**Stored data:**

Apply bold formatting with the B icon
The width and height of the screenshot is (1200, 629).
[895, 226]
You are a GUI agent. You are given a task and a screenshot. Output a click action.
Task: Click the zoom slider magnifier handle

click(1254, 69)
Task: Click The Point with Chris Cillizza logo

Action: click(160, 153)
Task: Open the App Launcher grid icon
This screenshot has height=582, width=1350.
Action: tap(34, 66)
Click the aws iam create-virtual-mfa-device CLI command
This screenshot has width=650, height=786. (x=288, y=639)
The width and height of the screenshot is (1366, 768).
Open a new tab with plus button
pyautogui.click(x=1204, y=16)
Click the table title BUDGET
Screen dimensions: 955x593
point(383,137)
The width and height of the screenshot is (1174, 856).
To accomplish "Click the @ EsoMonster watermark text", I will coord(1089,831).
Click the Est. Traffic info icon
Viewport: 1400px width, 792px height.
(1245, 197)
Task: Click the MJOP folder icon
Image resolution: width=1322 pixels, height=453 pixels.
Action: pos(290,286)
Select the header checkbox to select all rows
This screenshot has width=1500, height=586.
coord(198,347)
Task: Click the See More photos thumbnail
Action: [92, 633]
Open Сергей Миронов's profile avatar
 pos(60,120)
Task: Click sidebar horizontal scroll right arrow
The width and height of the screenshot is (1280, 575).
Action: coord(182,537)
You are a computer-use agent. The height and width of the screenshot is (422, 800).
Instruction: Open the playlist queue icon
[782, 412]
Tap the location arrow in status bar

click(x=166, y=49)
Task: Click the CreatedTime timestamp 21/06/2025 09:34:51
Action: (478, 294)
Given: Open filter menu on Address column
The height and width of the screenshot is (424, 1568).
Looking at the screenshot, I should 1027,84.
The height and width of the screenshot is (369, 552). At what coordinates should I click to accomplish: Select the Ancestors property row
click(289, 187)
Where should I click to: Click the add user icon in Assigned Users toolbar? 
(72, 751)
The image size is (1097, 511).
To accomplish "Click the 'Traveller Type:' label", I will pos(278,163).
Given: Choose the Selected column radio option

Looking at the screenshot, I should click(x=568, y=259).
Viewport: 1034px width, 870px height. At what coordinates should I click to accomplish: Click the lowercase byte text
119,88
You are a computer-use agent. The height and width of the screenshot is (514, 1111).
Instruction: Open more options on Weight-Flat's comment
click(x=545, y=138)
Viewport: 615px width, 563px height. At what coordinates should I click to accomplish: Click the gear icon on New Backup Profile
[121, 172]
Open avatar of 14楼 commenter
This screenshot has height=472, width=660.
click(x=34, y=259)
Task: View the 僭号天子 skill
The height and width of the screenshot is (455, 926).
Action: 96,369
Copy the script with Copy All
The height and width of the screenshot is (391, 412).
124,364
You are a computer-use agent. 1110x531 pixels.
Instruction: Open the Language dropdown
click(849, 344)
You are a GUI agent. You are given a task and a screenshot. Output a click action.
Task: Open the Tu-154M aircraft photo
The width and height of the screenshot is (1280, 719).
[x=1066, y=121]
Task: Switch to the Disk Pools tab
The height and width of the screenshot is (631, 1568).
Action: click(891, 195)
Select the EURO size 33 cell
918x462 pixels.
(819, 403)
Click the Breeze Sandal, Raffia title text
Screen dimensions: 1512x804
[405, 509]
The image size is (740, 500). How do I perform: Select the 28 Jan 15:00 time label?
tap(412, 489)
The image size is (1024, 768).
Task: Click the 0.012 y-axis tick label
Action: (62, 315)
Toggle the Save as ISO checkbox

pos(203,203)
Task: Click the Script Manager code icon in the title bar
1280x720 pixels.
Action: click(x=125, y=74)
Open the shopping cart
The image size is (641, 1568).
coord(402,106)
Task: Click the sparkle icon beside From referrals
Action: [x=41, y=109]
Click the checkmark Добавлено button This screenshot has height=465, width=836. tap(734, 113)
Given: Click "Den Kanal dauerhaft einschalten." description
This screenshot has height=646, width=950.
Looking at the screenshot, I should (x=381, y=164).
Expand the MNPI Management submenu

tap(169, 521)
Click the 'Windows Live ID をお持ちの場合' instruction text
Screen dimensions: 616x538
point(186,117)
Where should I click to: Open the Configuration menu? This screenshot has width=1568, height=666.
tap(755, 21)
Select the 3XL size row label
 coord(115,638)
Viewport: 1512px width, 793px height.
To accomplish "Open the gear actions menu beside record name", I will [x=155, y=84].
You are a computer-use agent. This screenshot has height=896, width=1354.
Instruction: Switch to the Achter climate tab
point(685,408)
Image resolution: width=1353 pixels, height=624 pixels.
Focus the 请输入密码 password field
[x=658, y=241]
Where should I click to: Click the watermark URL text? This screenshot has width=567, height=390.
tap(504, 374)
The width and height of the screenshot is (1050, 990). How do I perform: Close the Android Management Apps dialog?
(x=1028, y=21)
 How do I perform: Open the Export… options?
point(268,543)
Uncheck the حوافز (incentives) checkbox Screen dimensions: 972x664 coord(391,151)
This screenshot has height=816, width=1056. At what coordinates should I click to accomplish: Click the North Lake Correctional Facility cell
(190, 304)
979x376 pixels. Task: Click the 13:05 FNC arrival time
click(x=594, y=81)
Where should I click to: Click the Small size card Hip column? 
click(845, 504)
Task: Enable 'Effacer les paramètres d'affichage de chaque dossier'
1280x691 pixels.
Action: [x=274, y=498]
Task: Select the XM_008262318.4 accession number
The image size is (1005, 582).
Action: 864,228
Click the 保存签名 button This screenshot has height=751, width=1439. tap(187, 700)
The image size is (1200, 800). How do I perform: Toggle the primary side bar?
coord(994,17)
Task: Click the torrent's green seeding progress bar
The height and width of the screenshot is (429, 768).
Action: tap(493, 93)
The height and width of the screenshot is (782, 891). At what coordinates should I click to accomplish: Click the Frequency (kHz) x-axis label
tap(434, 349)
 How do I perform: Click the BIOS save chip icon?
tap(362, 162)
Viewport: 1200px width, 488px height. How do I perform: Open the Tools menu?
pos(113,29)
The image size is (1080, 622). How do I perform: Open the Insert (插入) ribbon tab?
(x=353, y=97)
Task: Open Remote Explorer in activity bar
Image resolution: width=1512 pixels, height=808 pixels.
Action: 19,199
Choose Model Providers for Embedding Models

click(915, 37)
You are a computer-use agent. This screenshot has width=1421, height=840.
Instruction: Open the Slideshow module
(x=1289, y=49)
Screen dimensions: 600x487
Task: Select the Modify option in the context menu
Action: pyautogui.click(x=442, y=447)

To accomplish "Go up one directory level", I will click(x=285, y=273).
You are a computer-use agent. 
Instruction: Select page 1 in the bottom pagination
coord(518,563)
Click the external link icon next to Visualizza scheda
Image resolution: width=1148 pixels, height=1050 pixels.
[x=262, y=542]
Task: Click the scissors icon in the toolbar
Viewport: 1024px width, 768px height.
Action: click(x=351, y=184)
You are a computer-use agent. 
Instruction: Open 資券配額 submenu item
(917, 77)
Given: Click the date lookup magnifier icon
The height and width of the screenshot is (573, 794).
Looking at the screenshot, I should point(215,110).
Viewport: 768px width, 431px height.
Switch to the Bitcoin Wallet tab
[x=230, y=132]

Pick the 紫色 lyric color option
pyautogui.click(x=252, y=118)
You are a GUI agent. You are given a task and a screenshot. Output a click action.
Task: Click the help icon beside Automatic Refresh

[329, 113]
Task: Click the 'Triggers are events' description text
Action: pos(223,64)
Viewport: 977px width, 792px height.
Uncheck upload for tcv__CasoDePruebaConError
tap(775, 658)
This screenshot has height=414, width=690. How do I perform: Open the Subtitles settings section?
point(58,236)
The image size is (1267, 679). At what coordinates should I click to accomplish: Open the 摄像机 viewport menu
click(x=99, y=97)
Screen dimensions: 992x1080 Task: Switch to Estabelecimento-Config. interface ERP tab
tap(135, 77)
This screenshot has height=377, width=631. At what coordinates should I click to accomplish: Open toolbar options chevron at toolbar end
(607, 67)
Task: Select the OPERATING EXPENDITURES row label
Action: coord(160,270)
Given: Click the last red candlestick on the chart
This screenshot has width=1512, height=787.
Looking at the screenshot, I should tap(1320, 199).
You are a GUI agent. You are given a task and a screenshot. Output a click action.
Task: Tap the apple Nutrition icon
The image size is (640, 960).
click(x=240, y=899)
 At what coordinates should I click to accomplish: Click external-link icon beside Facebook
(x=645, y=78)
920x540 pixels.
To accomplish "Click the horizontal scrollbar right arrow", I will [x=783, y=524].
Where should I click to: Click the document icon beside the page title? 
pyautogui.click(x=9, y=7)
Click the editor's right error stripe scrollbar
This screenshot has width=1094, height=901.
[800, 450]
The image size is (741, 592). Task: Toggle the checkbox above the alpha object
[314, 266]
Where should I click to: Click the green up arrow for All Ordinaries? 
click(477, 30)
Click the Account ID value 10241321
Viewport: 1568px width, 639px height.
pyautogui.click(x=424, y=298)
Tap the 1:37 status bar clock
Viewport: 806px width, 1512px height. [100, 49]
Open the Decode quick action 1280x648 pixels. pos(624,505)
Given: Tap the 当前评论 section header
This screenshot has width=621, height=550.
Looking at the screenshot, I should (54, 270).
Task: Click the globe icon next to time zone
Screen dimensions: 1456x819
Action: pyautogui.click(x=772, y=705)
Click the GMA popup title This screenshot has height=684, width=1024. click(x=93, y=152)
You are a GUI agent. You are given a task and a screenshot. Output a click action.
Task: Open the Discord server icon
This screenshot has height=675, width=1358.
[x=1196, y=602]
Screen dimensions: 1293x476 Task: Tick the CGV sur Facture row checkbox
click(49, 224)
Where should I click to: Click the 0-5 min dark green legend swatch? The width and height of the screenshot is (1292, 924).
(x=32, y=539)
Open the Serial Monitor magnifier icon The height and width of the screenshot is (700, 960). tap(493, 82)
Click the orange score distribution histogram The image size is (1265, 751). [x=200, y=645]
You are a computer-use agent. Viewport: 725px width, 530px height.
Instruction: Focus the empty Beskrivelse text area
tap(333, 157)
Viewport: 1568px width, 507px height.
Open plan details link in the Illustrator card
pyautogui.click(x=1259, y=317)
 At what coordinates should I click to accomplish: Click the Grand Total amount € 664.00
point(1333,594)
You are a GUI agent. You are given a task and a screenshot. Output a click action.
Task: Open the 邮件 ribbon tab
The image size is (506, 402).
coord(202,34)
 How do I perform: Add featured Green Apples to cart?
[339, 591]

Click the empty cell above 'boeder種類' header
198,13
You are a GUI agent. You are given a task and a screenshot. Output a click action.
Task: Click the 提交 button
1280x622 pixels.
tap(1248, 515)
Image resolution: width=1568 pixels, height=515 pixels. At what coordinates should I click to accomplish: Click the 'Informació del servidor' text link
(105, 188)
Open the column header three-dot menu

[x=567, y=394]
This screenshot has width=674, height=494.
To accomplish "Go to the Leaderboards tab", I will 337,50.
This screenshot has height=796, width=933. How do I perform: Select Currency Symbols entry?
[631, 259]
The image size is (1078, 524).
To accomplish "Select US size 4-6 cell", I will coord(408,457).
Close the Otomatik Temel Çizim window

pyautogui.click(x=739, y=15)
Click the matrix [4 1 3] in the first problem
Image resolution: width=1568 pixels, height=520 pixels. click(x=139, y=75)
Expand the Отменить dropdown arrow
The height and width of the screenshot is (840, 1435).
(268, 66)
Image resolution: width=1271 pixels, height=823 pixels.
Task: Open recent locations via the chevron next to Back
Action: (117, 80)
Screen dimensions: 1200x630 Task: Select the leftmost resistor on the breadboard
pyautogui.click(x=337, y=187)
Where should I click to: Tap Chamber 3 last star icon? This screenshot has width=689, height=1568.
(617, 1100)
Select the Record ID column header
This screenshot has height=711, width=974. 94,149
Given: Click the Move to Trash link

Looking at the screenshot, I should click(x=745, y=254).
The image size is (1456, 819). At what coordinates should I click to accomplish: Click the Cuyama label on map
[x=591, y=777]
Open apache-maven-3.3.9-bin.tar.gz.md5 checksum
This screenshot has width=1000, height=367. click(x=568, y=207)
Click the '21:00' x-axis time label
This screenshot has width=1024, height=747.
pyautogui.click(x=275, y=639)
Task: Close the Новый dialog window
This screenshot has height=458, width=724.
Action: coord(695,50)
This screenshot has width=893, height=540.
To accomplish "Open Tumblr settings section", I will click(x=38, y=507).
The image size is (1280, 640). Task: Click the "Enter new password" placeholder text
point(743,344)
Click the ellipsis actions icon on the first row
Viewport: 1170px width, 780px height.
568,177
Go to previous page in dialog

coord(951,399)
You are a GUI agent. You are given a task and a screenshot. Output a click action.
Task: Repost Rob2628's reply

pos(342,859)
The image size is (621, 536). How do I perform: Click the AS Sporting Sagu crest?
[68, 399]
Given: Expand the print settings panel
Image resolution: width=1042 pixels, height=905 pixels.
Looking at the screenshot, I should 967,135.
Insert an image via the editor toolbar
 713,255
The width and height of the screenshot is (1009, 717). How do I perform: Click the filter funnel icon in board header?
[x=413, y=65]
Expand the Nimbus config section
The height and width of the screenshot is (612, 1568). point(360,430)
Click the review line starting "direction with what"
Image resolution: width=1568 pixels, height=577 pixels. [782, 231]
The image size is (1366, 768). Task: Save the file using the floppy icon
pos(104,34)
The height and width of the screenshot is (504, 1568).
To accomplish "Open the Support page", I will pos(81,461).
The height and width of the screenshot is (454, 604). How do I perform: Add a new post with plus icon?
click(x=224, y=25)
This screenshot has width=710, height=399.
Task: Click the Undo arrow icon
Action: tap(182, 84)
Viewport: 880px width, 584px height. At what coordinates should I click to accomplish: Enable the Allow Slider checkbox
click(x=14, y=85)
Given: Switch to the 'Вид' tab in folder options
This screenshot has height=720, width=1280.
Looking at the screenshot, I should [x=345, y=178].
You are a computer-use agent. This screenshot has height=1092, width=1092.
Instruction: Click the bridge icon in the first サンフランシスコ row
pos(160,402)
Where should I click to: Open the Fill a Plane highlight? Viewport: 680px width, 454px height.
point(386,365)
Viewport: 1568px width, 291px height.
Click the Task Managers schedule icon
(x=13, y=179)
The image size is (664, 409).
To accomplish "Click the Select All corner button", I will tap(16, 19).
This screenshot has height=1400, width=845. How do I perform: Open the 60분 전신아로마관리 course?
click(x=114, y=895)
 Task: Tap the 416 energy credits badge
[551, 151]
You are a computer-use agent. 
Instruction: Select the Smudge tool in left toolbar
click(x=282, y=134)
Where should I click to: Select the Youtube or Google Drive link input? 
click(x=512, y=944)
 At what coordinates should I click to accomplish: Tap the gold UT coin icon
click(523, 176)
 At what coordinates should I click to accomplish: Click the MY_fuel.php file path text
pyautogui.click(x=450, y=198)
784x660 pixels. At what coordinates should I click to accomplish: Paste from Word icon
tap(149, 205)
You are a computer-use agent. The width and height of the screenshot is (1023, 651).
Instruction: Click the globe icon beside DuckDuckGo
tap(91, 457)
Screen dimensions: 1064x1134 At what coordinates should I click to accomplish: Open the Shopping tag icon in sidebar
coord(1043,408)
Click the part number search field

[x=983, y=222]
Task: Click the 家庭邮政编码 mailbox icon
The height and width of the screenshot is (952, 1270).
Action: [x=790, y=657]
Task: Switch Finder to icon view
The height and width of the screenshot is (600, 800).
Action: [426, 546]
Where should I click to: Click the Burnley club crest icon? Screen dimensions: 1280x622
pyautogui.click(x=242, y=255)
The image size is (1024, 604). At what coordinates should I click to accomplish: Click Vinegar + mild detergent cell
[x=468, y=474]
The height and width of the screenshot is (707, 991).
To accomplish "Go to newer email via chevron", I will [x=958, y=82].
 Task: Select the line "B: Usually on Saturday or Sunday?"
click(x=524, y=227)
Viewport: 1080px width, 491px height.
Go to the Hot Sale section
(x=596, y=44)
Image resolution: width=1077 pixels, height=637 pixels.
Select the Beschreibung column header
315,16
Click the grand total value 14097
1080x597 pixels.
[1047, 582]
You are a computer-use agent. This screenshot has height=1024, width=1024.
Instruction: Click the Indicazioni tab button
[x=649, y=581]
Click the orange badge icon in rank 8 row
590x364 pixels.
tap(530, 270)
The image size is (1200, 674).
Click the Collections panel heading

**ABOUT THIS EXERCISE:** Report every line of the data in which "will" appears.

**RESULT:**
To accomplish "Click the @ EsoMonster watermark text", I will coord(1089,831).
To accomplish "Click the 'Traveller Type:' label", I will pos(278,163).
To accomplish "Open the gear actions menu beside record name", I will [x=155, y=84].
To accomplish "Go up one directory level", I will click(x=285, y=273).
To accomplish "Click the horizontal scrollbar right arrow", I will [x=783, y=524].
To accomplish "Go to the Leaderboards tab", I will 337,50.
To accomplish "Select US size 4-6 cell", I will coord(408,457).
To accomplish "Open Tumblr settings section", I will click(x=38, y=507).
To accomplish "Open the Support page", I will pos(81,461).
To accomplish "Click the Select All corner button", I will tap(16, 19).
To accomplish "Go to newer email via chevron", I will [x=958, y=82].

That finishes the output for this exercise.